The big difference between St. Elizabeth’s Addison’s journey and mine is that I live in a time of modern medicine that could’ve saved St. Elizabeth’s life. We both seem to have had multiple Addisonian crises (that can be fatal) only I survived mine. I take oral hydrocortisone, a hormone replacement steroid, to make up for the cortisol that my body doesn’t produce on its own. It’s what keeps me and those with Addison’s alive. I will have to take it for life and my immune system will forever be weakened due to it, but it’ll allow me to live. During St. Elizabeth’s time, there was no such treatment. She suffered through the agony of pain and her body slowly shutting down. Addison’s was only “discovered” about 60 years before her lifetime so the best the doctors could do was try to keep her as comfortable or nourished as they could until her body could no longer endure it.
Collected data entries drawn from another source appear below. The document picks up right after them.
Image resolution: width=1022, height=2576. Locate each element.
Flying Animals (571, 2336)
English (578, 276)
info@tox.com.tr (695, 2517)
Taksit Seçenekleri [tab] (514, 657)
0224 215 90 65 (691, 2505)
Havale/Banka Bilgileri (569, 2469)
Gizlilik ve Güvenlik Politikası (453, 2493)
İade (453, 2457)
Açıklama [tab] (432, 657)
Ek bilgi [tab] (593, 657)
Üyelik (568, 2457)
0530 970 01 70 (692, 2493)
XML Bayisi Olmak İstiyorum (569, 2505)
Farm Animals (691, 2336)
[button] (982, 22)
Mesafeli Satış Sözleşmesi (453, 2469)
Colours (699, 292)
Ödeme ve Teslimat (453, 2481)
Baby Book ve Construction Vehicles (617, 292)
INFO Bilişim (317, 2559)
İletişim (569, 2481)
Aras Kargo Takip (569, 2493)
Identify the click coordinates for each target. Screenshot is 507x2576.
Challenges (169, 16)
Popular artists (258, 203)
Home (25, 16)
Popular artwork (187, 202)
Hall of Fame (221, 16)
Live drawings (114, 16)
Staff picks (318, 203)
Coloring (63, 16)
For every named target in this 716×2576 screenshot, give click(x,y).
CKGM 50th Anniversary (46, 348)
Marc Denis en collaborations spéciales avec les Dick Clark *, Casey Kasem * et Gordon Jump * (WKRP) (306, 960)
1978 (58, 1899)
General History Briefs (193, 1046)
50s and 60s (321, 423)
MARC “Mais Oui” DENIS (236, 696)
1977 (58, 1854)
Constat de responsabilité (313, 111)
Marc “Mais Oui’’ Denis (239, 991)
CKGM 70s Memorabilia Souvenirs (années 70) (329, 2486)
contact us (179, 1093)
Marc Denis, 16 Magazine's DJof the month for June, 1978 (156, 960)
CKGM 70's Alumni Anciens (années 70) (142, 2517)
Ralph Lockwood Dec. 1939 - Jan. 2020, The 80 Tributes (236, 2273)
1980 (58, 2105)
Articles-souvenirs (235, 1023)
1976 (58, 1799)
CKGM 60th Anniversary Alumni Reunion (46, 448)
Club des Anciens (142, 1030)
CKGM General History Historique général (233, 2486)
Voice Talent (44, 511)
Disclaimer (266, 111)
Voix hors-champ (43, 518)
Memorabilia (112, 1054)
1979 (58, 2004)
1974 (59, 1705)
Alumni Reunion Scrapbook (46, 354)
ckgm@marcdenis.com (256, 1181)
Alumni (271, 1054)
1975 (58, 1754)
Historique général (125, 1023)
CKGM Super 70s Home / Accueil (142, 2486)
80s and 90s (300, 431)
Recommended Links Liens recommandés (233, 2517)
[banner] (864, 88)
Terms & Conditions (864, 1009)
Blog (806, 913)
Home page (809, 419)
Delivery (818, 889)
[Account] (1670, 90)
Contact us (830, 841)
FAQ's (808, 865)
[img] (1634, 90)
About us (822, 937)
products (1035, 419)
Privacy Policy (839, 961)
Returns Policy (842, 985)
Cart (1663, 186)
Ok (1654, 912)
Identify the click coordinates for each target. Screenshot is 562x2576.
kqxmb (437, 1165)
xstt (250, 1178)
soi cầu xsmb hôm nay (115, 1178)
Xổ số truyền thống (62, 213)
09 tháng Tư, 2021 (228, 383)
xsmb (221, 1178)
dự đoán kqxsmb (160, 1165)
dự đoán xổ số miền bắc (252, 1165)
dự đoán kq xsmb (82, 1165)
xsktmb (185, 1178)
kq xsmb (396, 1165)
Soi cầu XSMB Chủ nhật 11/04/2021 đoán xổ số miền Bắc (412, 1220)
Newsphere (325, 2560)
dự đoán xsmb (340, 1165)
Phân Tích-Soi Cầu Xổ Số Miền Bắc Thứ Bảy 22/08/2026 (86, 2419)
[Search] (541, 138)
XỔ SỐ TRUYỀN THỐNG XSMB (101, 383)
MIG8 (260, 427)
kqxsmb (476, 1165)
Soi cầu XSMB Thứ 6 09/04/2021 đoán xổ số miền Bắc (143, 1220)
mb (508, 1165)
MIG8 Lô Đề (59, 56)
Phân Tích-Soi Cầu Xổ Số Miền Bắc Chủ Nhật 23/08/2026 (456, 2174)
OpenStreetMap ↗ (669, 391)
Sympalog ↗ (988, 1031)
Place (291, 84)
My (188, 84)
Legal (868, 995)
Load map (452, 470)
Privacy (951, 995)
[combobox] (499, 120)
But, as much as reading what she suffered affected me, it was her beautiful faith that touched me the most.
It’s so easy to bemoan one’s sufferings and to wish we were better. We pray stubbornly for a miraculous cure, refusing to give up. There’s absolutely nothing wrong with that… but, oftentimes, it robs us the opportunity to offer up our sacrifices and to unite ourselves to Christ and his suffering on the Cross.
Having lived with this disease for two years officially and, in hindsight, several years before the diagnosis, I’ve had my moments of consolation in which I can feel the intense love of Christ; his presence ever present. But, more often than not — on my hardest days — I have absolutely no consolations. There are days when I’m physically, mentally, and emotionally exhausted. On these days, it’s harder to fulfill my duties as a Benedictine oblate (e.g. praying the Divine Office) but I do it for love of God. Not because I feel it — I usually don’t — but because I know my love of Him is there regardless. Here is where I can learn more about detachment from the world and myself from St. Elizabeth.
She had such a beautiful abandonment of herself and total trust in God. She was so in love with Christ that she saw every pain, suffering, and discomfort as a bride sharing the same experience as her bridegroom. That is what I’m striving for, no matter what my vocation may be. I used to have that mentality but I lost it somewhere along the way. I hope that, with St. Elizabeth’s intercession, I can regain that ability to more closely unite my own sufferings to Christ’s.
I still pray for the miraculous healing of my adrenal insufficiency. I’ve accepted that this may be a lifelong disease and that God may be calling me to carry this cross for the rest of my life. I will do it as well as I can and know that whatever good comes from it, it’ll be with His help as I am too weak to do anything myself. Still, I will pray for a miracle if it’s His will. I will rely heavily on St. Elizabeth’s intercession and inspiration to embrace, endure, and even rejoice on this journey with Addison’s.
I would like to thank my Oblate sister, sr. Elisabeth, for introducing me to this wonderful saint. When she told me I reminded her of St. Elizabeth, I didn’t understand why. Now with the Addison’s diagnosis, I understand… and I’m so grateful to God for giving me such a beautiful example of abandonment to His holy will, of trustful surrender, and of graceful suffering.
St. Elizabeth, happy feast day. Pray for me and all of us who have Addison’s disease.